EXTRAIT DU DOCUMENT:
- - - -

Il va s’avérer que Maria n’est pas le grand amour de Dostoievski. Ou en tous cas certainement pas le dernier ! Car en fait, comme bien des sagas historiques de par le monde, et plus encore en Russie, ce sont les intrigues amoureuses qui sont au centre de la mini-série Dostoievski.
Fiodor va enchaîner les rencontres, ou plutôt les coups de cœur. C’est qu’il est influençable, cet homme… et tellement facile à charmer quand on sait quelle harpie l’attend à la maison. Il va d’abord s’éprendre pour l’épouse de son meilleur ami, une actrice radieuse avec laquelle finalement il ne va pas concrétiser. Si les séquences impliquant la belle seront lumineuses (le personnage lui-même l’étant), elles seront assez vaines.

- - - -

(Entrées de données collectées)
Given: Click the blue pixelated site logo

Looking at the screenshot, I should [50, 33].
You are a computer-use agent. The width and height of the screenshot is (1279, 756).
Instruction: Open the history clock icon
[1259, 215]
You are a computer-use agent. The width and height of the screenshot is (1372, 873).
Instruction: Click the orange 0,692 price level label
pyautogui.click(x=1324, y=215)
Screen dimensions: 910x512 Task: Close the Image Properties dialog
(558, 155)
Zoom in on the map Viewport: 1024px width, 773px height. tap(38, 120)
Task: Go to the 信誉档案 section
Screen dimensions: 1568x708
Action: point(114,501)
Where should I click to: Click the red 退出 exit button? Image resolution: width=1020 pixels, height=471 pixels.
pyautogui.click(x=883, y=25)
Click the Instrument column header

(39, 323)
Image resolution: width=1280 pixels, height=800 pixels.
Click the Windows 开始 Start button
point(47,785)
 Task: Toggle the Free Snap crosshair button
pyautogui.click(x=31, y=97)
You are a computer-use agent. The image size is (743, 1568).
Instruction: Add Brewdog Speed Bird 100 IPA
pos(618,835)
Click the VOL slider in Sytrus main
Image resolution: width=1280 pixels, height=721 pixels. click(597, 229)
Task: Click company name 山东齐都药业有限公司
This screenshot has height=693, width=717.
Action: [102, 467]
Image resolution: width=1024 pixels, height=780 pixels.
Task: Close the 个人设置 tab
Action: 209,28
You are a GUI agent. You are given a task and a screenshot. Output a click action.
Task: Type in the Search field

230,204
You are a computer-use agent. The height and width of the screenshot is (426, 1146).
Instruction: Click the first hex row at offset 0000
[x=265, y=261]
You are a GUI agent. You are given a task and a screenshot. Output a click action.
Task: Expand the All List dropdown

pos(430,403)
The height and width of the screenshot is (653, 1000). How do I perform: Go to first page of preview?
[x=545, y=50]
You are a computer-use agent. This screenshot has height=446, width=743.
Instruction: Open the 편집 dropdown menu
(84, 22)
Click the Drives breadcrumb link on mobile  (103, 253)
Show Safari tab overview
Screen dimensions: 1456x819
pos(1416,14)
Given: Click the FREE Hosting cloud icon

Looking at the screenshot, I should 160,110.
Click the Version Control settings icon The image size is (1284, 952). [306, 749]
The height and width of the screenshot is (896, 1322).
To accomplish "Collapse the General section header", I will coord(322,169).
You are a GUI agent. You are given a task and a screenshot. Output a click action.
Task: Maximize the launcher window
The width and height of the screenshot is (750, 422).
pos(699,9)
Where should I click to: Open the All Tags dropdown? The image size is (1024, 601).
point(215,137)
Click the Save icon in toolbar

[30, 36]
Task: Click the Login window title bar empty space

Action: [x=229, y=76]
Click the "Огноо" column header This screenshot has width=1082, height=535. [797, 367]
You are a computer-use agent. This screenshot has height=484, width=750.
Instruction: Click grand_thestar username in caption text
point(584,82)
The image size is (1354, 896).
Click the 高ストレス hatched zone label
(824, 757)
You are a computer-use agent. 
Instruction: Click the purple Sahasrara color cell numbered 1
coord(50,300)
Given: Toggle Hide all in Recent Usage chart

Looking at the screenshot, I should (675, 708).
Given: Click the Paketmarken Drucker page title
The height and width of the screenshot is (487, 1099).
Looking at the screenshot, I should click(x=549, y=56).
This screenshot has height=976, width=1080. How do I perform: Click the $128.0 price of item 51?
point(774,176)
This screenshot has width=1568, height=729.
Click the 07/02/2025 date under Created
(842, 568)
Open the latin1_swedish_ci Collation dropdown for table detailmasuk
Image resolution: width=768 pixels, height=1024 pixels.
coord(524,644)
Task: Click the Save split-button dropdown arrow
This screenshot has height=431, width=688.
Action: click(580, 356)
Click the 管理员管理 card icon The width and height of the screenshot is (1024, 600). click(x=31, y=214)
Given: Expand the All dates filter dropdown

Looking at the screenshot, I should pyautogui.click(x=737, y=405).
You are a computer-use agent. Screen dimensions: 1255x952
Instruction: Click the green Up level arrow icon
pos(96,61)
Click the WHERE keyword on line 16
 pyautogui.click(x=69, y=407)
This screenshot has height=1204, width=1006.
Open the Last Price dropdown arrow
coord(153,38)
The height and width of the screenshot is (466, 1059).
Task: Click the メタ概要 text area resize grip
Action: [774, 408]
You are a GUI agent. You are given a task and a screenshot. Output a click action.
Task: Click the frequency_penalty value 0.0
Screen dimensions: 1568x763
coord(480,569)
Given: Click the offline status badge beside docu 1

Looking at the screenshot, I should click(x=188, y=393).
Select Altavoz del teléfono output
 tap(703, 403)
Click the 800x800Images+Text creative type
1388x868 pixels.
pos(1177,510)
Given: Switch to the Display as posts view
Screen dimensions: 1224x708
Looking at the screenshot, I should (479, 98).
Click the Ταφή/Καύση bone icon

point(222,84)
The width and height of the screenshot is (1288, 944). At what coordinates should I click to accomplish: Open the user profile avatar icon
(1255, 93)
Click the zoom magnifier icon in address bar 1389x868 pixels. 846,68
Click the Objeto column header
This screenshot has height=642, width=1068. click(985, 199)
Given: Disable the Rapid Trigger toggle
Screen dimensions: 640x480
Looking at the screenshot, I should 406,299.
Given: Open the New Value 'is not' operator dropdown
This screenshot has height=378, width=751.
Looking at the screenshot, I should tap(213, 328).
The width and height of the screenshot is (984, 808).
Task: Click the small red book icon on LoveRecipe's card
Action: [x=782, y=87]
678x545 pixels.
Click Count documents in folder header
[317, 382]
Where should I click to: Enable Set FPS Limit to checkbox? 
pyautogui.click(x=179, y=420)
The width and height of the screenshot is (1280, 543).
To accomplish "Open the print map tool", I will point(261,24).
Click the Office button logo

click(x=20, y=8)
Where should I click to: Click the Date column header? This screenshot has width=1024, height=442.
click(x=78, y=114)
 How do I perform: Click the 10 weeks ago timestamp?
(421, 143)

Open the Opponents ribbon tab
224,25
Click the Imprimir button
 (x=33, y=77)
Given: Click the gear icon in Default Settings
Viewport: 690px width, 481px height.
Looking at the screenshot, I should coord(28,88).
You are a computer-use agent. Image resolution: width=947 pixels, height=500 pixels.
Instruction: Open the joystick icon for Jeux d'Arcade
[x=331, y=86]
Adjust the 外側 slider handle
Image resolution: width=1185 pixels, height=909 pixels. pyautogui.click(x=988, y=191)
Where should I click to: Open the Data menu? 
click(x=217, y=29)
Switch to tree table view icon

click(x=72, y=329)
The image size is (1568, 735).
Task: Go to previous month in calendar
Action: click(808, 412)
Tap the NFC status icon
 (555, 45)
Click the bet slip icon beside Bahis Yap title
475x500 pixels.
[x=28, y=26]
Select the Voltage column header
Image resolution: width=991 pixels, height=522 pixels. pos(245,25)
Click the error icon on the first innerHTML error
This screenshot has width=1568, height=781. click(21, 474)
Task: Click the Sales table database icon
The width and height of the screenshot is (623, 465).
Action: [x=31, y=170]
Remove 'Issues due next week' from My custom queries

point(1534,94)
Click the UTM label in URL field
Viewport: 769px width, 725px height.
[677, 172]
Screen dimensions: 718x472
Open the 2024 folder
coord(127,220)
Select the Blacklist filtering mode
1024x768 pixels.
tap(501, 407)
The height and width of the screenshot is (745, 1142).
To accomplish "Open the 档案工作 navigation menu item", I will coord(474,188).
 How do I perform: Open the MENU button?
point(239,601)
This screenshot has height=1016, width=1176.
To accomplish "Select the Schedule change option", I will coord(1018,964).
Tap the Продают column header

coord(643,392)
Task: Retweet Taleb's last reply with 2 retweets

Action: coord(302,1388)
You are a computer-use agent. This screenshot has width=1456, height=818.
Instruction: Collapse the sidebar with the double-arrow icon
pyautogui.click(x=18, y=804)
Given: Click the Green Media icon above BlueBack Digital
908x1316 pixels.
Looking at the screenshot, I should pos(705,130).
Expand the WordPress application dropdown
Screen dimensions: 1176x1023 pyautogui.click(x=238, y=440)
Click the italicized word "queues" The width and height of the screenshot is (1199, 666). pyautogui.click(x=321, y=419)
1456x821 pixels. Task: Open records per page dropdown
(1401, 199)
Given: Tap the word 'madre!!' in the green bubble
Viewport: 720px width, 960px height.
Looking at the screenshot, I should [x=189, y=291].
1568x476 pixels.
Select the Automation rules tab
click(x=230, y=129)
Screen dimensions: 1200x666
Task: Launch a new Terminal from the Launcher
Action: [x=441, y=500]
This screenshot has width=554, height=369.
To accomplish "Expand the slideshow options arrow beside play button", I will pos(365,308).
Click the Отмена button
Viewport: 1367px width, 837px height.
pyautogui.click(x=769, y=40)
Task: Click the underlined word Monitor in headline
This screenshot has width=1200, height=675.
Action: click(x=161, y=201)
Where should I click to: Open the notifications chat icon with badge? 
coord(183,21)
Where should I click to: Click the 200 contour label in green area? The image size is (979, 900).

- - - -

Prolongez l'extrait consacré à la mini-série Dostoievski en enchaînant directement après sa dernière phrase.

En revanche, à l’université où il lit devant des étudiants, et où il leur dévoile notamment des extraits de Souvenirs de la maison des morts (l’évocation du roman sera l’occasion de revenir, via des flashbacks plutôt bien amenés, sur de ponctuels souvenirs traumatisants de sa vie au bagne), Dostoievski rencontre la belle Apollinaria, une étudiante brillante mais surtout profondément impliquée dans des luttes politiques. Cette rencontre est vraiment ce que la mini-série réussit le mieux au cours des trois premiers épisodes : elle dépeint à la fois une romance (ce qui est le but avoué de la série), tout en donnant l’occasion à Dostoievski de parler de littérature et de politique. Bien plus que la crise de jalousie de Maria vis-à-vis de l’actrice, la relation du romancier avec sa femme prend également beaucoup de relief, montrant une relation complexe, à défaut que l’épouse le soit vraiment. Fervent croyant, Fiodor semble aussi s’être libéré des angoisses inhérentes à l’adultère qui semblait implicitement obstruer ses amourettes précédentes, et cet aspect du personnage est bien plus intéressante que sa crainte d’être pris la main dans le jupon.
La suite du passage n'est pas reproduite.